Mystery Ticket Part II

I previously posted about a mystery ticket which I found in a hidden pocket of this obi. I am now happy to report that a full translation has been provided by the wonderful IG member, menonaka! I have photoshopped her translation onto the ticket below:

The date on the ticket is November 19, Year 3. The Japanese sometimes use an older system of counting the years known as nengō, in addition to the Gregorian calendar. Based on this system, that would make the date either Meiji 3 (1870), Taisho 3 (1914), Showa 3 (1928), or Heisei 3 (1992). The ticket also mentions the use of photography on the back, which might lead one to believe that it is from Heisei 3 (1992). However, menonaka is of the opinion that it is older, and most likely from Showa 3.

The reasons are:
1. The ticket uses the older number system known as daiji, most of which are now obsolete except for certain official documents and paper money.

2. The use of katakana instead of hiragana, with no hiragana present anywhere on the ticket. (Which was discussed in the previous post as being common before 1980)

3.The entire grammatical structure and kanji are older. I.e., the characters and kana are all written in their older forms instead of the more common modern variations.

4. The amount of money that the ticket cost. 2.50 yen equals 2 yen and 50 zeni. Zeni was no longer in use by Heisei 3, and a ticket for that amount in today’s currency is a crazily low amount. (To put it in perspective…3 cents USD in today’s currency) However, the yen used to be worth much more than it is today, so in Taisho 3, ¥2.50 would have been equal to around ¥2688 (abt $31.00 USD), while in Showa 3 it would have equaled about ¥1500 (abt $17.30 USD) in today’s market.

5. Roll-film used in personal photography was first invented in 1888 and sold in Japan in 1928, although personal cameras were available as early as 1925. Therefore, it would be possible in Showa 3 (1928) for a person to have a personal camera, especially if they were wealthy. Since this is a performance ticket, there is a possibility that a few wealthier people attended this event.

She explained that the real way to know for sure is to find out when Japan started using the ¥ sign instead of 圓 for yen, since the ticket uses ¥. I have yet to find an answer to that question…anyone up for the challenge?

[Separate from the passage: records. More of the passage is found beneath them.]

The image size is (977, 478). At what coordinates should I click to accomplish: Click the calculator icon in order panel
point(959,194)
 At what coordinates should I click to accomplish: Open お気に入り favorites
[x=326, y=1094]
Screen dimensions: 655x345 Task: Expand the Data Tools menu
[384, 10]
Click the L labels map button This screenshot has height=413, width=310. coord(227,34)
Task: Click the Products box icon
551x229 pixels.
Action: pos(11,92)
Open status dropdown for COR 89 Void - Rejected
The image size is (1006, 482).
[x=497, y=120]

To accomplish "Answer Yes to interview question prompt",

I have a suspicion that this might actually be a ticket for a sumo match. The reason is that both the words “chaya” and “arena” are used. A Chaya is a teahouse, and more specifically is also where one would buy tickets to a sumo match. The use of the term “arena” would also seem to lend itself to this theory, as it conjures images of a stadium of sorts, rather than a performance hall or a theater. I am not sure, however, as the ticket also mentions that “there may be changes in cast or performance due to illness or accident”, which is something you’d probably see on a ticket nowadays for say, a play. Since I do not read Japanese, and especially not archaic Japanese, I am obviously missing some subtle variances in the original wording that might otherwise prove my theory right or wrong.

Since the ticket does not specifically mention what performance or event it is for, we may never know for sure. But it sure is fun to speculate!

All credit goes to menonaka regarding the translation and dating of the ticket. Thank you very much for all your help!